But my data does not arrive in vectorized quantities how is Vectorized Black Scholes performance relevant to my problem?
Let’s assume your Black Scholes inputs arrive on a session/queue in consecutive microsecond arrival times 0, 1, and n. Assume if you process them as scalars each finishes in 200 milliseconds (using Dr. Johnson’s No Simpsons scalar code), on one core. So they finish as scalar computations at 200ms, ~400ms , and ~n*200ms. Now instead of using Dr. Johnson’s code let’s use that Intel code on one core. We will dynamically aggregate all the Black Scholes inputs arriving on the queue and process them all at once. The input that arrives at 0 mics will wait for the input arriving at n mics before running the Intel code because we need to know the size of the vector at execution time. Well when do the vectorized computations finish? There is only 200ms of computation to do for the first input so it will be done at 200ms + n mics , n-1 mics slower than the scalar result (above). When does the second input complete? 200ms + n mics (~200 ms faster). Unless n is too large, the nth input will be ready at 200ms + n mics as well. As you would expect, vectorized code performance is superior to scalar code performance in the average case for this queuing example.
But cores are cheap, I will just buy many cores and just use Dr. Johnson’s No Simpsons scalar code. Why should I vectorize in that case?
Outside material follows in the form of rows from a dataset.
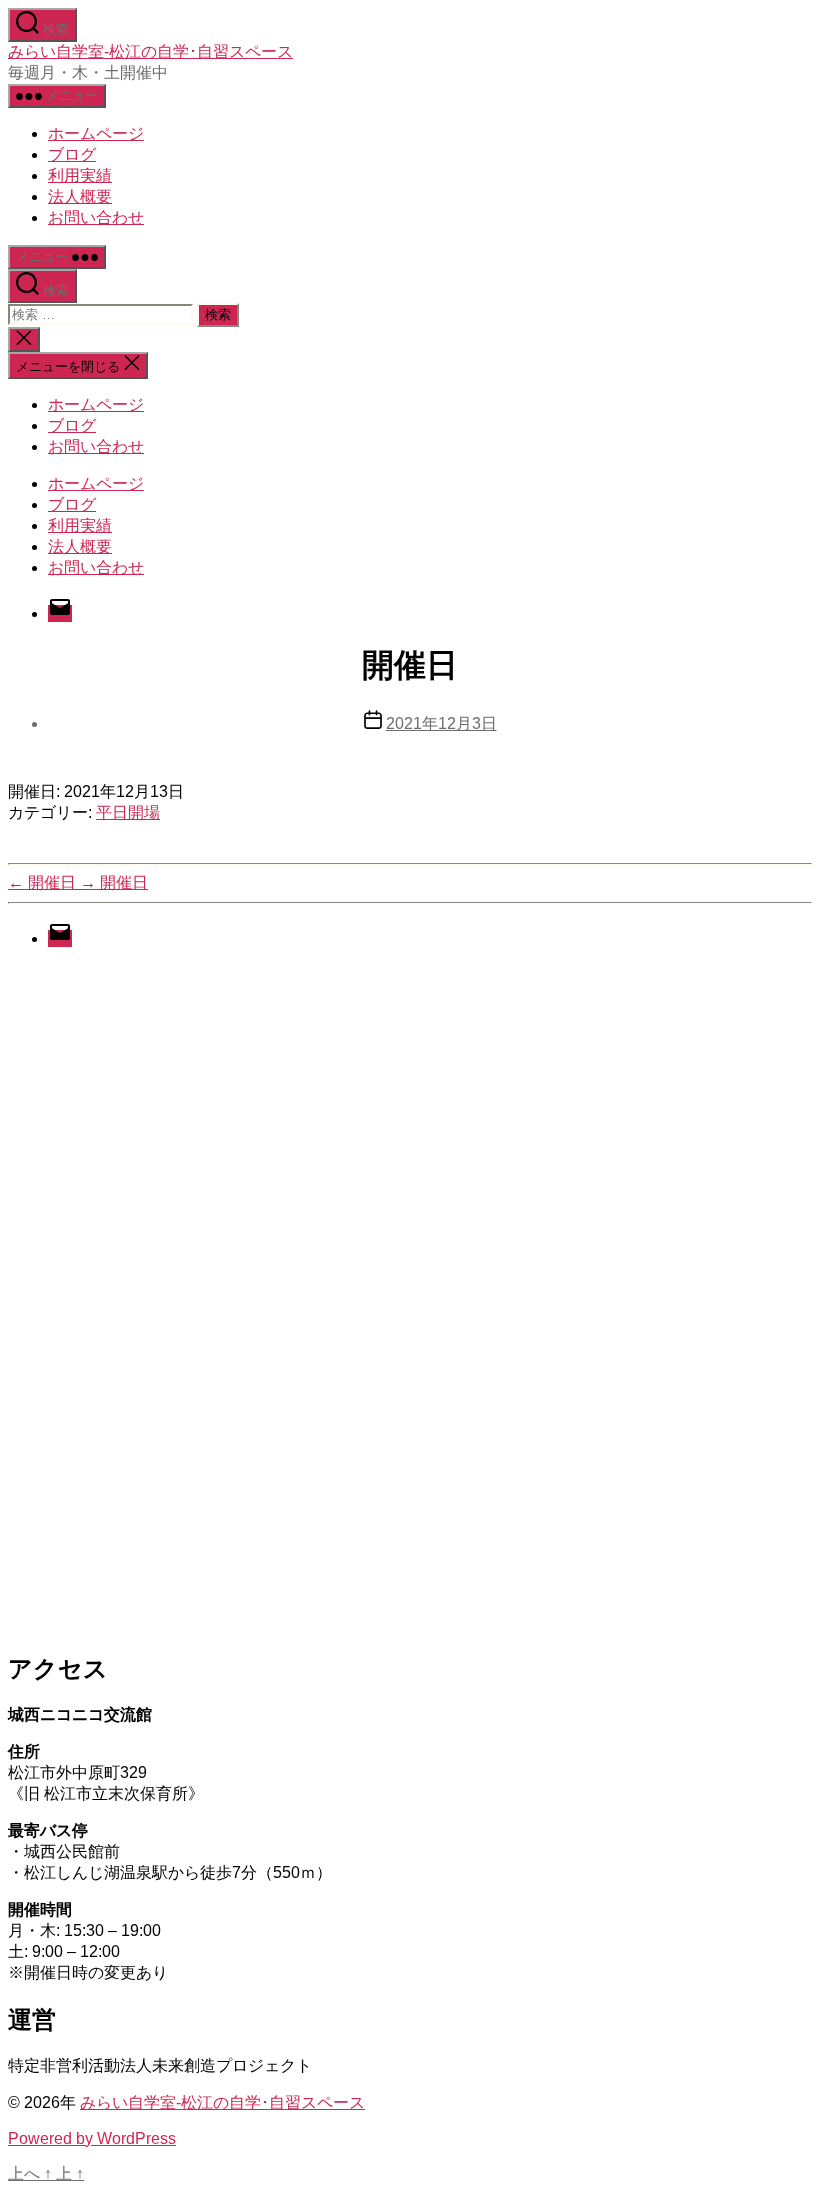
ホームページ (96, 133)
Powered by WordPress (92, 2138)
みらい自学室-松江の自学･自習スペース (150, 51)
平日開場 (128, 812)
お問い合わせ (96, 217)
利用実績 (80, 175)
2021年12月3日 (441, 723)
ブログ (72, 154)
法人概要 (80, 196)
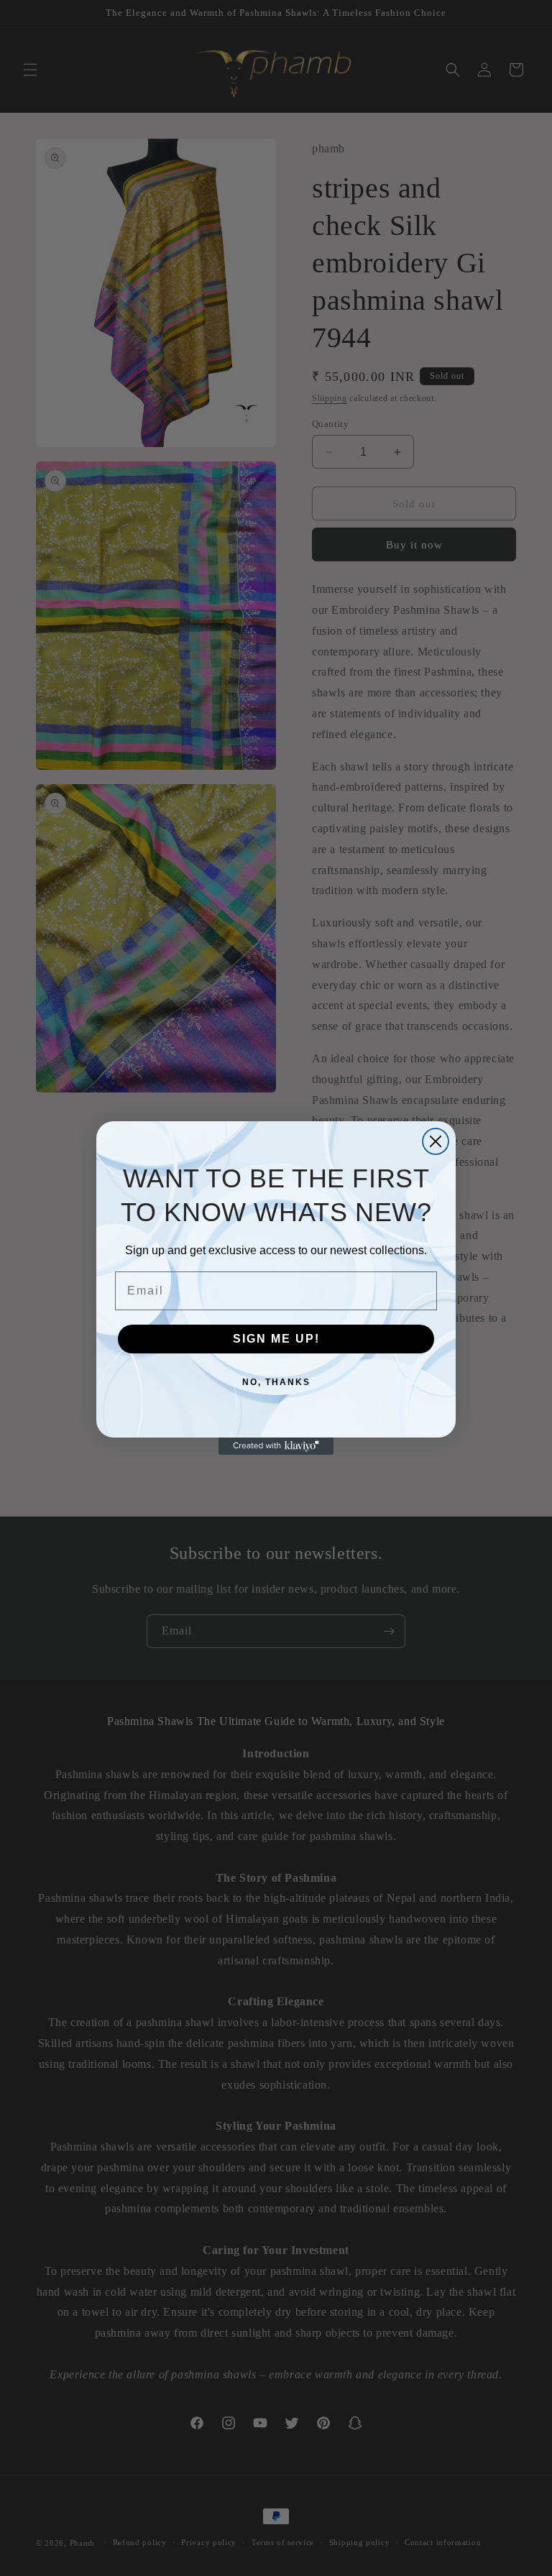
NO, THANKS (276, 1382)
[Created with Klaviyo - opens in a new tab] (276, 1446)
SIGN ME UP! (276, 1339)
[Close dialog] (435, 1141)
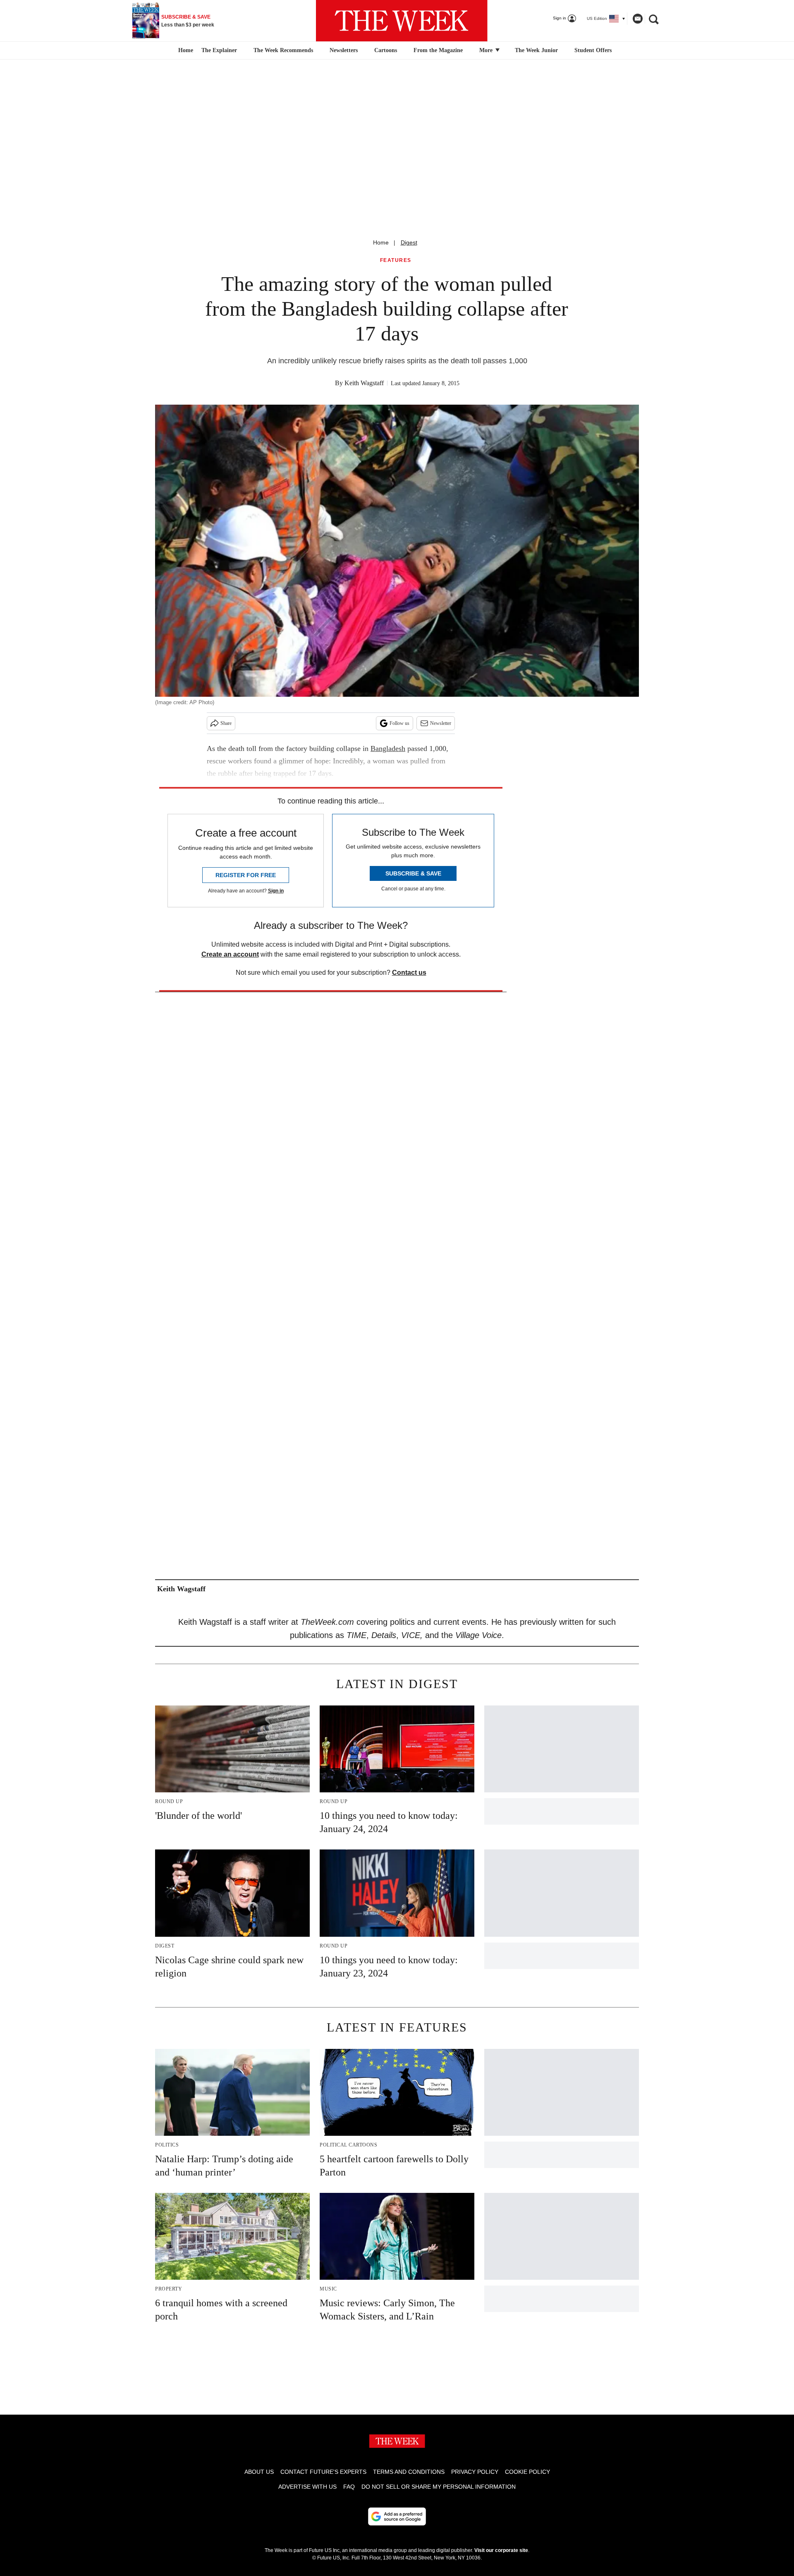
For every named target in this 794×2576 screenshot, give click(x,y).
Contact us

As long as the differences in the input arrival times are small relative to the computation time the vectorized code will have better average case performance than simply massively distributing the scalar code, up to a point. Just run the Intel vector code on all the cores you have. The best case for vectorized code performance is when the input arrival times are more or less simultaneous. The optimal vector length does decrease as the input inter-arrival time increases though. If you can get enough cores so there is no queuing for processing the inputs (200ms/ 1mic, 200K cores, in this example) then there is no obvious opportunity to vectorize profitably. The vectorized code can be run as scalar code or on vectors of varying length depending on how you want handle the queue processing.